Why We Chose Bazel

Our build times were out of control. A full rebuild of our monorepo took over an hour. Incremental builds weren’t much better because our dependency graph was poorly understood.

We needed a build system that:

  • Scaled to millions of lines of code
  • Provided hermetic, reproducible builds
  • Offered aggressive caching
  • Supported multiple languages (Go, Python, TypeScript, Rust)
  • Enabled distributed builds

Bazel checked all these boxes.

The Bazel Promise

Fast: Only rebuild what changed Correct: Hermetic builds guarantee reproducibility Multi-language: One build system for everything Scalable: Google uses it for their billions of lines of code

Our Journey

Phase 1: Proof of Concept

We started with a single Go microservice:

# BUILD.bazel
load("@io_bazel_rules_go//go:def.bzl", "go_binary", "go_library", "go_test")

go_library(
    name = "auth",
    srcs = ["auth.go"],
    deps = [
        "//pkg/database:db",
        "@com_github_golang_jwt_jwt_v4//:jwt",
    ],
)

go_binary(
    name = "auth-service",
    embed = [":auth"],
)

go_test(
    name = "auth_test",
    srcs = ["auth_test.go"],
    embed = [":auth"],
)

The explicit dependency declaration was verbose but powerful.

Phase 2: Expanding Coverage

We incrementally added more services to Bazel. The pattern emerged:

  1. Write BUILD files for the service
  2. Declare dependencies explicitly
  3. Fix circular dependencies (Bazel doesn’t allow them)
  4. Run bazel build //... to verify

Phase 3: Remote Caching

This is where Bazel really shines. We set up a remote cache:

# .bazelrc
build --remote_cache=grpc://cache.company.com:9092
build --remote_timeout=60s

Now builds across the entire team share cached artifacts. If anyone built a target, everyone benefits.

Phase 4: Remote Execution

Taking it further, we set up remote execution:

build --remote_executor=grpc://executor.company.com:9092

Builds now run on powerful remote machines instead of developer laptops.

What We Learned

The Good

Incremental builds are magic: Change one file, rebuild in seconds instead of minutes.

Reproducibility is real: “Works on my machine” disappeared. If it builds in CI, it builds everywhere.

Dependency clarity: Explicit dependencies forced us to understand our architecture better.

Language-agnostic: Unified build system across Go, Python, and TypeScript.

The Challenging

Learning curve: Bazel’s model is different. It takes time to think in “hermetic builds.”

Migration effort: Converting existing projects requires significant upfront investment.
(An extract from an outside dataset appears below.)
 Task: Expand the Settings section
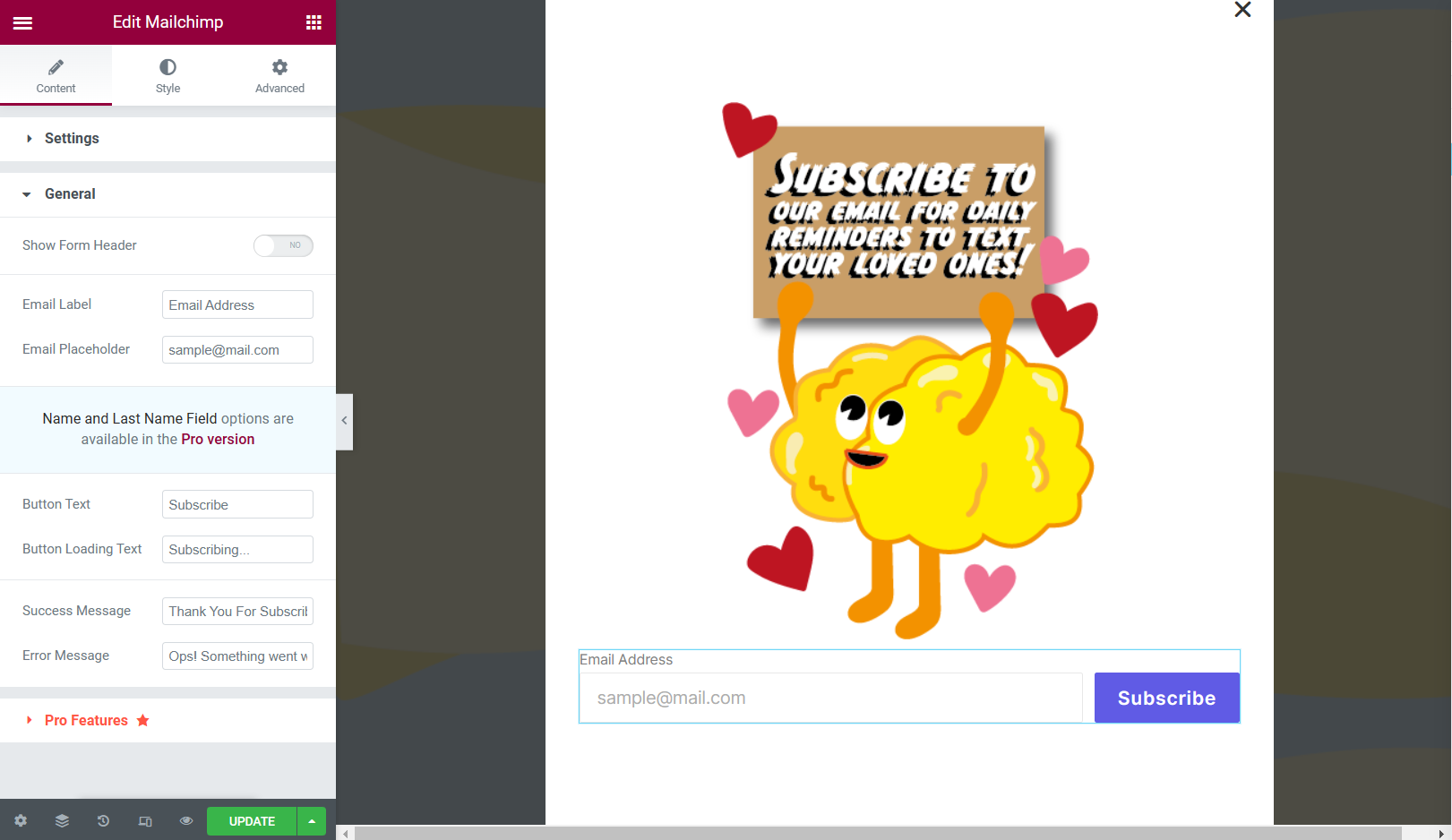click(x=72, y=139)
Tooling gaps: IDE integration isn’t as smooth as language-native tools.

Debugging: When builds fail, error messages can be cryptic.

Key Patterns We Developed

1. Macro Libraries

We created macros for common patterns:

# //build/defs.bzl
def microservice(name, srcs, deps = []):
    go_library(
        name = name + "_lib",
        srcs = srcs,
        deps = deps,
    )

    go_binary(
        name = name,
        embed = [":" + name + "_lib"],
    )

    go_test(
        name = name + "_test",
        srcs = [name + "_test.go"],
        embed = [":" + name + "_lib"],
    )

2. Gazelle for Go

Gazelle auto-generates BUILD files for Go code:

bazel run //:gazelle

This reduced the manual effort significantly.

3. Remote Cache Strategy

We configured different cache backends:

  • Local disk cache for developers
  • Shared network cache for CI
  • Read-only cache for external contributors

Build Time Improvements

Before Bazel:

  • Clean build: 65 minutes
  • Incremental build: 8-15 minutes
  • Cache hit rate: 0% (no caching)

After Bazel:

  • Clean build (cold cache): 45 minutes
  • Clean build (warm cache): 3 minutes
  • Incremental build: 30 seconds - 2 minutes
  • Cache hit rate: 85-95%

Advice for Teams Considering Bazel

Do Use Bazel If:

  • You have a large monorepo (>100k LOC)
  • Build times are a pain point
  • You need reproducible builds
  • You work across multiple languages
  • You have the resources to invest in the migration

Don’t Use Bazel If:

  • You have a small project (<10k LOC)
  • Language-native tools work fine
  • Your team isn’t ready for the learning curve
  • You need quick wins (Bazel is a long-term investment)

The Bottom Line

Bazel isn’t a silver bullet. It trades simplicity for power. You need to invest significant effort upfront, but the payoff is substantial for large-scale projects.

For us, Bazel transformed our development workflow. Build times dropped dramatically, and reproducibility issues vanished.

But we’re a large engineering organization with the resources to support it. Smaller teams might find the complexity outweighs the benefits.

Choose your build system based on your actual needs, not hype. And if you choose Bazel, commit to doing it right - half-measures won’t give you the benefits.